Michelle Teheux: Time has come for community gardens -- again
I have a fantastic idea whose time, I think, has come again.
Why not start some community gardens?
The sky-high price of fresh produce makes this idea especially timely. So do all the recalls on contaminated tomatoes, spinach and other veggies.
If you grow a tomato yourself, controlling all the growing conditions, you can eat that tomato without worrying what’s been done to it.
And, of course, home-grown always tastes better.
The problem, however, is that not everybody has space for a garden. Apartment dwellers are limited to perhaps a patio pot or two on the balcony.
In my case, most of my yard is too shady to grow vegetables, leaving me with one little strip between the driveway and fence to cram in a few tomatoes and herbs.
Years ago my grandparents had a garden plot provided by their church. Out of a huge tilled plot, gardeners had their own little areas marked off in which they could grow whatever they wanted. It must have been a great way to get to know the neighbors.
In addition, a lot of us today no longer know much about gardening, and having a big community plot would allow the more experienced people to offer tips to the newbies.
People with an overload of zucchinis could trade their extras to their neighbors in return for some of their excess tomatoes.
Right now either my mouth is watering at the thought of both. Too bad for me I don’t have the room for everything I’d like to grow.
Take a drive and you'll see many empty lots and fields that might make suitable community gardens. Churches, businesses, even private owners with extra unused space could donate or rent out single-family garden plots.

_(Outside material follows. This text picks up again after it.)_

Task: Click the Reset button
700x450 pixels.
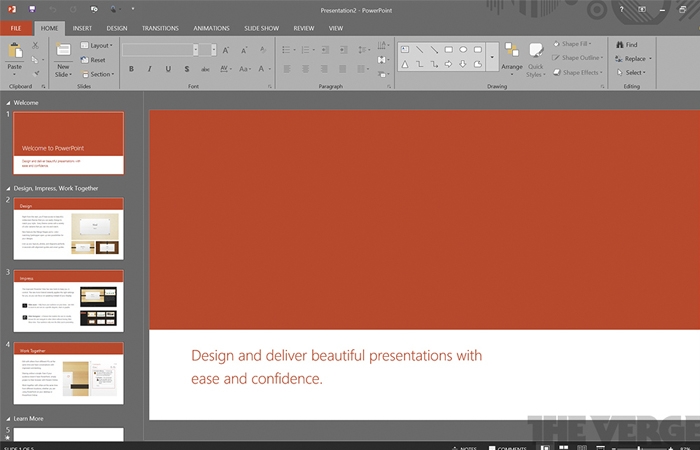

While taking a train trip from southern to northern Holland earlier this month I was intrigued to see, on the outskirts of nearly every town we whisked by, patchwork gardens grown by dozens of people.
Some of the plots had small greenhouses. Most of them contained neat garden sheds that were almost cabins, complete with water and electricity.
According to my Dutch husband, spending a day out in the country to work their gardens serves as a sort of mini-vacation for many people.
Luckily for us, we shouldn’t need to leave town to find affordable garden space because open space here is not nearly as pricey or scarce. We are blessed with much more open space to choose from.
All we have to do is decide to grow less grass and more vegetables, and perhaps make some extra space available to others.
I’m told that during World War II it was seen as one’s patriotic duty to plant a Victory Garden.
It might not be a matter of patriotism right now, but it’s still a good idea.